USING THE INFORMATION:
1. According to the article header, which affiliation is located in Santa Clara, USA?
2. Transcribe everything in the article header from "- Occupational Medicine, Department" down to "North-West Health Local Unit, Italy.".

TEXT PROVIDED:
_ _ _

Artificial Intelligence in Occupational Health Surveillance: Evaluating AI-Assisted ILO Classification of Radiographs of Pneumoconioses.
Authors
Affiliations (7)
Affiliations (7)
- Occupational Medicine, Department of Experimental and Clinical Medicine, University of Florence, Florence, Italy.
- Preventive Medicine, Tuscany North-West Health Local Unit, Italy.
- Intel Corporation, Santa Clara, USA.
- (Former chief) Workplace Prevention and Safety Unit, Viterbo Health Local Unit, Italy.
- Workplace Prevention and Safety Unit, Viterbo Health Local Unit, Italy.
- Department of Life Science, Health, and Health Professions, Link Campus University, Rome, Italy.
- Occupatioanl Medicine, Department of Experimental and Clinical Medicine, University of Florence, Florence, Italy.

_ _ _

Lines drawn from a collection
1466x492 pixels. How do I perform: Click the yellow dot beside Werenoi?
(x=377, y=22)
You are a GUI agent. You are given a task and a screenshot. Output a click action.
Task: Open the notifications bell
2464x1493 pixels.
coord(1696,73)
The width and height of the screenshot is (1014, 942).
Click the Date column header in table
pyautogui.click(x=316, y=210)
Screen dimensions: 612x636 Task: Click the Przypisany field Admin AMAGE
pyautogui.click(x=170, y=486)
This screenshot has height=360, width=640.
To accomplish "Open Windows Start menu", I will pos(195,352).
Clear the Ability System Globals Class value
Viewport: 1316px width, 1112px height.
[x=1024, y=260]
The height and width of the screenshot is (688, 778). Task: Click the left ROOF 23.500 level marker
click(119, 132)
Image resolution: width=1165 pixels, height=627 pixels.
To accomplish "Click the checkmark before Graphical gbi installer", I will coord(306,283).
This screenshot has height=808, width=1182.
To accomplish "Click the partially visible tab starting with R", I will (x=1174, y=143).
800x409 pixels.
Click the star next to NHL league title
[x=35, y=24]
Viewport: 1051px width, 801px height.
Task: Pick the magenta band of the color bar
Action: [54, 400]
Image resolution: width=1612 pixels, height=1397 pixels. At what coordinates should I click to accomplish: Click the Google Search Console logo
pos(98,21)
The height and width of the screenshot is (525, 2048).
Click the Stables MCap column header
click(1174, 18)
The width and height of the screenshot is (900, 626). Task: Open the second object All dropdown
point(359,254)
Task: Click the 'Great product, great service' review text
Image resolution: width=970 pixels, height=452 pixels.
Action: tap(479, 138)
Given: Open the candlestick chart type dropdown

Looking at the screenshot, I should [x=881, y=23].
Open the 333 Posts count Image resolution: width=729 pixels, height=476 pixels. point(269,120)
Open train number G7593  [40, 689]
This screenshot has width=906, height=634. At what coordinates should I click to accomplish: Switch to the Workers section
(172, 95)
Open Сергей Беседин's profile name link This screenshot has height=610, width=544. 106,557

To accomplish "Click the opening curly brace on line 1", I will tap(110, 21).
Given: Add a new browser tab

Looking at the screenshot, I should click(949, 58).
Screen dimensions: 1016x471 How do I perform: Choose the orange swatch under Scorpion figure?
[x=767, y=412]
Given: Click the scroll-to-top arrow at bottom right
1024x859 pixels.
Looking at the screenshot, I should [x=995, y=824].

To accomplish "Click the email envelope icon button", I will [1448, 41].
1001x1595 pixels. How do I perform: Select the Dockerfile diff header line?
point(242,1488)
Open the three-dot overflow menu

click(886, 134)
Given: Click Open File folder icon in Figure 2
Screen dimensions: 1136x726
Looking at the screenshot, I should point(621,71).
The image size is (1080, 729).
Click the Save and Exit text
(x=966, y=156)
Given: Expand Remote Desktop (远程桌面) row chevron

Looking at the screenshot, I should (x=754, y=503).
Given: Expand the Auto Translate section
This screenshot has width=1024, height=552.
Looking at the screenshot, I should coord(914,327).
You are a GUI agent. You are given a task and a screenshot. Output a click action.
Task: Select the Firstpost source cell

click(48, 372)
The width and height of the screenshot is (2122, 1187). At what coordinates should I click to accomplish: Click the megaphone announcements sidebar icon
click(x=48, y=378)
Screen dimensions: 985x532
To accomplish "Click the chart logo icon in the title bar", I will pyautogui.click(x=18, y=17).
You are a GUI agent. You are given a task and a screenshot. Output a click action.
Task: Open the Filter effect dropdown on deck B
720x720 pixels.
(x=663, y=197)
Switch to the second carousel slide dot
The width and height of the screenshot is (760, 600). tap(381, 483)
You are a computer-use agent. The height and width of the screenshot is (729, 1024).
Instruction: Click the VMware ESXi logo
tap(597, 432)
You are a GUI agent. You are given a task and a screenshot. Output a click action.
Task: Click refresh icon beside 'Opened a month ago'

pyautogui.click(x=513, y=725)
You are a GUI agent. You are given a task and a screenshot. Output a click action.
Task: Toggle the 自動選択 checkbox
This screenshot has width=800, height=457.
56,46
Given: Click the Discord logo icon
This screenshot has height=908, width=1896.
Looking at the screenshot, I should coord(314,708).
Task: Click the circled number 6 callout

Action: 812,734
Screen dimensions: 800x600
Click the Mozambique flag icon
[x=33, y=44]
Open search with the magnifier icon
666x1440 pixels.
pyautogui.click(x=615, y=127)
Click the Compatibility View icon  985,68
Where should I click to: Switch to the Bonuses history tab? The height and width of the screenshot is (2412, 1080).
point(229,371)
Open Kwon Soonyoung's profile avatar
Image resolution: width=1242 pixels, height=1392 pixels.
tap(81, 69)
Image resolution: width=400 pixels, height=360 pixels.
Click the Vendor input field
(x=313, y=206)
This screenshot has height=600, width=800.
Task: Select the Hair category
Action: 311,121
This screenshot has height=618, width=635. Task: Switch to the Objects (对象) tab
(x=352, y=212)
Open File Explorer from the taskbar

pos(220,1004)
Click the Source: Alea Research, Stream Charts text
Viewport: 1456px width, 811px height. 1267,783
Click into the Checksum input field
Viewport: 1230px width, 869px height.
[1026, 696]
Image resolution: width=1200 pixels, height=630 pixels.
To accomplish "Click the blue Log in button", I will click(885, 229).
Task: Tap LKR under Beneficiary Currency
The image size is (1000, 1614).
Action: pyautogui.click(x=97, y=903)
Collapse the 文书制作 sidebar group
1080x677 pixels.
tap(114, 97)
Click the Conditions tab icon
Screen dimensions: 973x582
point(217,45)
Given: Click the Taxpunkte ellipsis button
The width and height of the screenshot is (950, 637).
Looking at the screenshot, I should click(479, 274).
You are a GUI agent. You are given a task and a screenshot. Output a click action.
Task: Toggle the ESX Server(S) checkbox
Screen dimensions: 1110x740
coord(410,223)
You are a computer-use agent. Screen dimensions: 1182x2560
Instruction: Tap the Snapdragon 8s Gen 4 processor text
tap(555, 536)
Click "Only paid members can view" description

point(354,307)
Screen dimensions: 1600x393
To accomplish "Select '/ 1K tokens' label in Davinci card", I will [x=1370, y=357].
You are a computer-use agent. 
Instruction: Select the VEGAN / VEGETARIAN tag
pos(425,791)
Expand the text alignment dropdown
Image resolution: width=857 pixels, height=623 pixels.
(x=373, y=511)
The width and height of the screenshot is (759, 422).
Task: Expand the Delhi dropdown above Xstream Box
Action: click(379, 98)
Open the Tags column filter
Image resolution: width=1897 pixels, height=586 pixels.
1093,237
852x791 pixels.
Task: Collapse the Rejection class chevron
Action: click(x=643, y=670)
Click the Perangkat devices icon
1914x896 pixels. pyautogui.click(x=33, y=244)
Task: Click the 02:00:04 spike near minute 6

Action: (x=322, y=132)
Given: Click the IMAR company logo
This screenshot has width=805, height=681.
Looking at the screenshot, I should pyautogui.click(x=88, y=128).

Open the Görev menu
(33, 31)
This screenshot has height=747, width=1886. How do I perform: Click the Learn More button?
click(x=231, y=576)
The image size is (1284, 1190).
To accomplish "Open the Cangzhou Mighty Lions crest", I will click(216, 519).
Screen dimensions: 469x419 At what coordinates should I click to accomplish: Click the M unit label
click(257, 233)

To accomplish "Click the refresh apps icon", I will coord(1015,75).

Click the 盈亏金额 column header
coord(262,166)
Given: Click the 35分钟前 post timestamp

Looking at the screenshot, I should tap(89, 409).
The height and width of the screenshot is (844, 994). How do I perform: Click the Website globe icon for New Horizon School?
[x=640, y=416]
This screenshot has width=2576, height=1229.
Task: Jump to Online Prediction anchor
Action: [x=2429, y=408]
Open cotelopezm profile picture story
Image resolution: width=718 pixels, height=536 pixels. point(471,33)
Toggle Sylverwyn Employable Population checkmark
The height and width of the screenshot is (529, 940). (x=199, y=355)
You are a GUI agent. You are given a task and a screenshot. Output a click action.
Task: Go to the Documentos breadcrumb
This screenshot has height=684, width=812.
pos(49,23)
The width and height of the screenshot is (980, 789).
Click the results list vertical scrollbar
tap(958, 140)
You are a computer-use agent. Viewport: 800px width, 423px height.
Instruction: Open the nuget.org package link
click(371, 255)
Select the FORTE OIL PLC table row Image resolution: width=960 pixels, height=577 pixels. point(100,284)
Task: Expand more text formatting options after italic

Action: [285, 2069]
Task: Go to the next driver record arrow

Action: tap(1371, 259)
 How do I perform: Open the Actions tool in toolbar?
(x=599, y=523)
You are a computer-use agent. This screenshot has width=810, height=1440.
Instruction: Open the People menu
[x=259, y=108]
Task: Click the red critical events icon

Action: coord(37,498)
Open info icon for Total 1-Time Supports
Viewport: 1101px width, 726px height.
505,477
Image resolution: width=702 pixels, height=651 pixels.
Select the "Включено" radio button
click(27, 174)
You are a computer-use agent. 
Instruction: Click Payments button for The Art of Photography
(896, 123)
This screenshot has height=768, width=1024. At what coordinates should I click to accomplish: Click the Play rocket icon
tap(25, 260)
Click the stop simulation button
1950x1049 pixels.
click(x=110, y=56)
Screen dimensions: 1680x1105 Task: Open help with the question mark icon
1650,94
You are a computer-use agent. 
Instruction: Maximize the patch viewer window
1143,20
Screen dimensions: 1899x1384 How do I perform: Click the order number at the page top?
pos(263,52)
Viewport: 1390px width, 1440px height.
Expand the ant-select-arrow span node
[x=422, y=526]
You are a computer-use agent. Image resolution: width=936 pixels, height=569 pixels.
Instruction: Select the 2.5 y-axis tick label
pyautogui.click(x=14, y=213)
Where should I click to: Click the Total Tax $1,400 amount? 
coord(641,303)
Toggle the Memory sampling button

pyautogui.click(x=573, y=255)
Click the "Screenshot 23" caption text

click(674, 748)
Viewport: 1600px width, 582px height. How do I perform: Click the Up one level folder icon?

_ _ _

REPLIES:
1. Intel Corporation.

2.
- Occupational Medicine, Department of Experimental and Clinical Medicine, University of Florence, Florence, Italy.
- Preventive Medicine, Tuscany North-West Health Local Unit, Italy.